[Opening DATA SHOWN section]
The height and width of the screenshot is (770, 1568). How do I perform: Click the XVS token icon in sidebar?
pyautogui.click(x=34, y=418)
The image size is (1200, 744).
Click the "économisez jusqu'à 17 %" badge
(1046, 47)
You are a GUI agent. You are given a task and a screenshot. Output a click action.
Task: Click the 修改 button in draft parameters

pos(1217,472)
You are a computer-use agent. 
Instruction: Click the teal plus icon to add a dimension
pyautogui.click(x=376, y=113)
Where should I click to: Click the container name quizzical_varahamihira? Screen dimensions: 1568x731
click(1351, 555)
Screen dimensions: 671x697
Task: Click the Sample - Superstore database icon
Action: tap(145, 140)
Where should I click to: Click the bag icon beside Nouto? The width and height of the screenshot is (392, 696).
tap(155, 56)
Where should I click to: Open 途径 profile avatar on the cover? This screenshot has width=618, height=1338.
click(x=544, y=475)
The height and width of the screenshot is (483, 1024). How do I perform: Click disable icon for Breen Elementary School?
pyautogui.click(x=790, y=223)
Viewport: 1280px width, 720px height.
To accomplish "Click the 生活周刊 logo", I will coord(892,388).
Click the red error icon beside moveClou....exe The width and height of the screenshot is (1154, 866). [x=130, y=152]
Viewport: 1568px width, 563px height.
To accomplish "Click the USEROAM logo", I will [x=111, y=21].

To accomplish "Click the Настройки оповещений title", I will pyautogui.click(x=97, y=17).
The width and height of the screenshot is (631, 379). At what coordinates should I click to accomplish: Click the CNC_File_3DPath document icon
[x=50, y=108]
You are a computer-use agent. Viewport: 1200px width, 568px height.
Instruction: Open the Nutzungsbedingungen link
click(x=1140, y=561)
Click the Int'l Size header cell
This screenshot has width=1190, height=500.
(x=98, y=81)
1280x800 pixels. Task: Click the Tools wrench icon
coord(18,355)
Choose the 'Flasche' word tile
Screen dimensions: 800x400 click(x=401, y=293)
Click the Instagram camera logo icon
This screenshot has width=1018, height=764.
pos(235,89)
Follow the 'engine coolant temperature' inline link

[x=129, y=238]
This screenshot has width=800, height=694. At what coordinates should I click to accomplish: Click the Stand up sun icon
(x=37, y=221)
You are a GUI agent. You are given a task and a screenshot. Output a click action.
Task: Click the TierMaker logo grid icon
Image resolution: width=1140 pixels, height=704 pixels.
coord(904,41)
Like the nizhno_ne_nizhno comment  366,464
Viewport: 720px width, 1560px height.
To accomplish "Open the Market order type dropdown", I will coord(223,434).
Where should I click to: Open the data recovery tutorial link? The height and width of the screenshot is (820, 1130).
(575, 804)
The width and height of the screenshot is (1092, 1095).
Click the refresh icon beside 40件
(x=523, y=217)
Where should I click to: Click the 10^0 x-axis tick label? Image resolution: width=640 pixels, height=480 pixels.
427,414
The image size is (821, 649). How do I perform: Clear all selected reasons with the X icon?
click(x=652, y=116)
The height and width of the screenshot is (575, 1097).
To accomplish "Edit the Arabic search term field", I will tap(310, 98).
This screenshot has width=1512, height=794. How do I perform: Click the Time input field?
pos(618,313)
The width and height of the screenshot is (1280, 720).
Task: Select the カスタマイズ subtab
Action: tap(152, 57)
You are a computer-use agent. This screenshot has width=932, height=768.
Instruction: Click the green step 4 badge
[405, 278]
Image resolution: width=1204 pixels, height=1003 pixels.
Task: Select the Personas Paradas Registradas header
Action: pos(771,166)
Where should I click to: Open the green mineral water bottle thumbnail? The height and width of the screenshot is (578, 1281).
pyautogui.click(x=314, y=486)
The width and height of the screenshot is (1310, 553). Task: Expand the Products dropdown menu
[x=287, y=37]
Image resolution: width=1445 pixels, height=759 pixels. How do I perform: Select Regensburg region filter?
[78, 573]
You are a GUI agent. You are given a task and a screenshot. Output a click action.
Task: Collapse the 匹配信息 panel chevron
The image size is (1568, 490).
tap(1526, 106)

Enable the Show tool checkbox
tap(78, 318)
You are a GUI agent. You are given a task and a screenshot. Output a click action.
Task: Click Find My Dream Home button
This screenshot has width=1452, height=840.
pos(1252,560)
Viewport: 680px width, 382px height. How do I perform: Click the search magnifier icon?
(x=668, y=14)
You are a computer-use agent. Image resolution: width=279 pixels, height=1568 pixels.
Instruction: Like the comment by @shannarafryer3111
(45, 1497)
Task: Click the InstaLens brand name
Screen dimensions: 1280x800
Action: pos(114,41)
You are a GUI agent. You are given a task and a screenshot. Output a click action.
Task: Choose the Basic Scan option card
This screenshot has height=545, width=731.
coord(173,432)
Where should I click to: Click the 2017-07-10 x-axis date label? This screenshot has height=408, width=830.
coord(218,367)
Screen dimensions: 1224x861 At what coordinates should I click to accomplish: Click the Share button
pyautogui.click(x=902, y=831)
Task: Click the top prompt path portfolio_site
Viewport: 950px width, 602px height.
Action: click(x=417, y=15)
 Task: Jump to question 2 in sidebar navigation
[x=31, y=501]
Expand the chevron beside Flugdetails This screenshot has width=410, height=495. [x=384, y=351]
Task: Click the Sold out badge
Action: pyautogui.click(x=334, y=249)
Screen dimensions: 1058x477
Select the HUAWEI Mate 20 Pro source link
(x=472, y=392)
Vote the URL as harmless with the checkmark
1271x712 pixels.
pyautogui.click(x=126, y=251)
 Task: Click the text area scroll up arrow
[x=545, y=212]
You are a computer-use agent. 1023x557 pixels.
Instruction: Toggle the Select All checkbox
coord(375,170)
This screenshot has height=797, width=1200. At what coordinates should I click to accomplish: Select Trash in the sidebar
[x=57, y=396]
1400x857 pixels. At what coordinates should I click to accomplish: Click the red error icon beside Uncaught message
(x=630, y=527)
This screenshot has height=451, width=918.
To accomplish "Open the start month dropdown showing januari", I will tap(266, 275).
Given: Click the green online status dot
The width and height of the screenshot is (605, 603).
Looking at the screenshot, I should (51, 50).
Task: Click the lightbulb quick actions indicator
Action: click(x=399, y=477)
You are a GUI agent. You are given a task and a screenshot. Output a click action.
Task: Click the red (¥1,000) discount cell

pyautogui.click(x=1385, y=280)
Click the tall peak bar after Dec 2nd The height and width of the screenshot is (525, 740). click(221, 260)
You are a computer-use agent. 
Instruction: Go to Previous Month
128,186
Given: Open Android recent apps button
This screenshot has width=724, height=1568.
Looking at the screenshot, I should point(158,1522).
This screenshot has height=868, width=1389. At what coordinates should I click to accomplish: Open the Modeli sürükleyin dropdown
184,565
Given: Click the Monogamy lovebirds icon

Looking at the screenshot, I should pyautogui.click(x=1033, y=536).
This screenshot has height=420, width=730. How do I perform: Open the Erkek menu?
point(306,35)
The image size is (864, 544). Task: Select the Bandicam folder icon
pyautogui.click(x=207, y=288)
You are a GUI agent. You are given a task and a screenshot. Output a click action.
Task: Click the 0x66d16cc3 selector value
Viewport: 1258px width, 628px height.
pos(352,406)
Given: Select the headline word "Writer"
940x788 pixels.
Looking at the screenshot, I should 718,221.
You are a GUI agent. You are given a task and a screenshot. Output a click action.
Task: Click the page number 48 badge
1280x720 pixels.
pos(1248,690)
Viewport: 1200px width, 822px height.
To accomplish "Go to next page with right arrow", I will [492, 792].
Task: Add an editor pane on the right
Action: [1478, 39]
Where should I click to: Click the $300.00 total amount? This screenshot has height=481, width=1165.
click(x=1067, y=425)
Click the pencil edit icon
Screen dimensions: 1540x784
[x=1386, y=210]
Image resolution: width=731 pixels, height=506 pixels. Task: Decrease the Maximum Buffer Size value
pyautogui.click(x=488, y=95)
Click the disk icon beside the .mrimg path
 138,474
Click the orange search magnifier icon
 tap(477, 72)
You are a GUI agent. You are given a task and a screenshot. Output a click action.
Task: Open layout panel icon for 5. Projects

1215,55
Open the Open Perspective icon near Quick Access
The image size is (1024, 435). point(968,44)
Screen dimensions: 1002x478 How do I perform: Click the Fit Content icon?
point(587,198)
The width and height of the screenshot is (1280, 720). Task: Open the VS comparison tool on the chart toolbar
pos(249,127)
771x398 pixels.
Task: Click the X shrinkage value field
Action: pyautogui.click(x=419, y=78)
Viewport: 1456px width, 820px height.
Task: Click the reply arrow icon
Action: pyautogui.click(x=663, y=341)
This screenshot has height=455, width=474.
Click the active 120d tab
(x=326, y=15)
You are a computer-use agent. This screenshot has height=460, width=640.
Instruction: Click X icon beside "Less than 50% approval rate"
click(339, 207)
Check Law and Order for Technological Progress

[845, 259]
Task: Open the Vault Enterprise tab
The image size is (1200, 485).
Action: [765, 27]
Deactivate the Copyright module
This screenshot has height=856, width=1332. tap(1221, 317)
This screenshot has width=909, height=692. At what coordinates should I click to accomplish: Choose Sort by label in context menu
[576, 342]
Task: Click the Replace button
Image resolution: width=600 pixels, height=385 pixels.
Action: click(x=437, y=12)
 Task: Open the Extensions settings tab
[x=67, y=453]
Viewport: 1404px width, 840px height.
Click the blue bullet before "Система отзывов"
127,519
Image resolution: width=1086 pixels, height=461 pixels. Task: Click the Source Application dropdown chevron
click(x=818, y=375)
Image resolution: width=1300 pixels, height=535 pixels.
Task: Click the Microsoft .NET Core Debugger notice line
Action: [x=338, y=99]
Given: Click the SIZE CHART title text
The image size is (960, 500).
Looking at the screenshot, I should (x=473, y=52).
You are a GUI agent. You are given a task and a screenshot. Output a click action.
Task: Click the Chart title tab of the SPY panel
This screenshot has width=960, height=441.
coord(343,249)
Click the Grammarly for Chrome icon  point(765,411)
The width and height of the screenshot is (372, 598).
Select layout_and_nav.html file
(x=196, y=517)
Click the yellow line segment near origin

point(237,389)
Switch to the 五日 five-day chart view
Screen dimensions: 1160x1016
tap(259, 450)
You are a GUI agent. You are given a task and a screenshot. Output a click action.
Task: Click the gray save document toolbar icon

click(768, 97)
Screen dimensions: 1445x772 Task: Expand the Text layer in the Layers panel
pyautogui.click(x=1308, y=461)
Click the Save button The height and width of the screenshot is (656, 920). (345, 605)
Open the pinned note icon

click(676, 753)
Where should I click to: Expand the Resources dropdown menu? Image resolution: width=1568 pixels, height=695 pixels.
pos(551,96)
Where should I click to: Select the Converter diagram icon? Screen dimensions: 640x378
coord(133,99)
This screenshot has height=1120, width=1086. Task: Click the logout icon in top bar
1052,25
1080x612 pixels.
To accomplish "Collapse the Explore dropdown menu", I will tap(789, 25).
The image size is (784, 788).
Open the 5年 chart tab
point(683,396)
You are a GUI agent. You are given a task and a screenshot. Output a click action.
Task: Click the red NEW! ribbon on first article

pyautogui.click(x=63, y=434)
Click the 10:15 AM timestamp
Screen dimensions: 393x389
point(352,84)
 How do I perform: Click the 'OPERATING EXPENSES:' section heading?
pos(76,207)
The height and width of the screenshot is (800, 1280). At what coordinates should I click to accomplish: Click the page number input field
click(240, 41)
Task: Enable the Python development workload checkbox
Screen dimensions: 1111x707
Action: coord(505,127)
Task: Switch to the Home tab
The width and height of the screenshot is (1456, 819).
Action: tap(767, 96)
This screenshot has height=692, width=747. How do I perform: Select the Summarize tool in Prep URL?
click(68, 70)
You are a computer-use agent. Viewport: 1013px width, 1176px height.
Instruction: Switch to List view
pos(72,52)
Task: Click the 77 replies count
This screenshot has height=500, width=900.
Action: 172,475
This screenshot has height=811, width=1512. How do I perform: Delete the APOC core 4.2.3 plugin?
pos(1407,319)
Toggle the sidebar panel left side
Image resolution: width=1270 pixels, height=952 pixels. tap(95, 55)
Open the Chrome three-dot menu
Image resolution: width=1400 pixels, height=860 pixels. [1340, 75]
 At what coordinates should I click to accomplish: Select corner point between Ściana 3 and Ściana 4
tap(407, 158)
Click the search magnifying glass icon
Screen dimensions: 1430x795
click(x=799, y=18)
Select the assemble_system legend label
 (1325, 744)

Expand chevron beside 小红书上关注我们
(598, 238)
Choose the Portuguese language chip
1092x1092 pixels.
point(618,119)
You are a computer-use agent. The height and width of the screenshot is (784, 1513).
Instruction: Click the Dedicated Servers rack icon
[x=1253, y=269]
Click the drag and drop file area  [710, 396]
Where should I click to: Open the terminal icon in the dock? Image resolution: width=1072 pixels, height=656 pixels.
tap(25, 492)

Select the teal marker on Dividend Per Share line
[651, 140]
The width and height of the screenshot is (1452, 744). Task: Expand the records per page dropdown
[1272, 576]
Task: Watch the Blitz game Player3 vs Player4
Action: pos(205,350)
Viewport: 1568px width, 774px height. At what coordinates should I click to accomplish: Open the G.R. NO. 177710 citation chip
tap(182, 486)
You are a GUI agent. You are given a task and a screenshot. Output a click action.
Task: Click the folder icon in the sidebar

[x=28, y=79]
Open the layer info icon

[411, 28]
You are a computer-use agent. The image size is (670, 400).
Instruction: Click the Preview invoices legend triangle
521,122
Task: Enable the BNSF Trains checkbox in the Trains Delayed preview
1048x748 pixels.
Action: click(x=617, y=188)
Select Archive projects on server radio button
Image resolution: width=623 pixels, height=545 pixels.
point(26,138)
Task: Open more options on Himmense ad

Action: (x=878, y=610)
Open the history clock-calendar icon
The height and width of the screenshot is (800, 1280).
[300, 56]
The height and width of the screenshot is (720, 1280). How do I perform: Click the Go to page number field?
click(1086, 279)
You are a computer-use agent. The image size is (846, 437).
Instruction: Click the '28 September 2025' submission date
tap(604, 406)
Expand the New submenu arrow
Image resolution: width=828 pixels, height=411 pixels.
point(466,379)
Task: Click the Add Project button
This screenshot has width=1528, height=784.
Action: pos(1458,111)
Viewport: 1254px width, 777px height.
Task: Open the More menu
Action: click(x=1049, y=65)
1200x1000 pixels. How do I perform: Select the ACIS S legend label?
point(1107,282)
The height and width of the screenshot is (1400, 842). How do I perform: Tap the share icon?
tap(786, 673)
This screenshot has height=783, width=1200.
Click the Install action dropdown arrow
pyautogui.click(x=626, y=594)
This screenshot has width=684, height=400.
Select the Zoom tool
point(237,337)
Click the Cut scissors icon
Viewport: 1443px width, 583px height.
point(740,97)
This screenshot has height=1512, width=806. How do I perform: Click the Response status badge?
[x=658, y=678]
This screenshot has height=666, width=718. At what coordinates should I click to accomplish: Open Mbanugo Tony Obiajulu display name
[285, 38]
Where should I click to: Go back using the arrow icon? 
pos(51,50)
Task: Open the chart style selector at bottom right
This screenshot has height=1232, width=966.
[Closing DATA SHOWN section]
* EXERCISE GOAL:
What lines above contain the word "computer"? Please copy each one.

* OUTPUT OF THE TASK:
You are a computer-use agent. 
You are a computer-use agent. Viewport: 1200px width, 568px height.
You are a computer-use agent. This screenshot has width=932, height=768.
You are a computer-use agent. Image resolution: width=279 pixels, height=1568 pixels.
You are a computer-use agent. 1023x557 pixels.
You are a computer-use agent. 
You are a computer-use agent. This screenshot has height=460, width=640.
You are a computer-use agent. Viewport: 1013px width, 1176px height.
You are a computer-use agent. The height and width of the screenshot is (784, 1513).
You are a computer-use agent. The image size is (670, 400).
You are a computer-use agent. The image size is (846, 437).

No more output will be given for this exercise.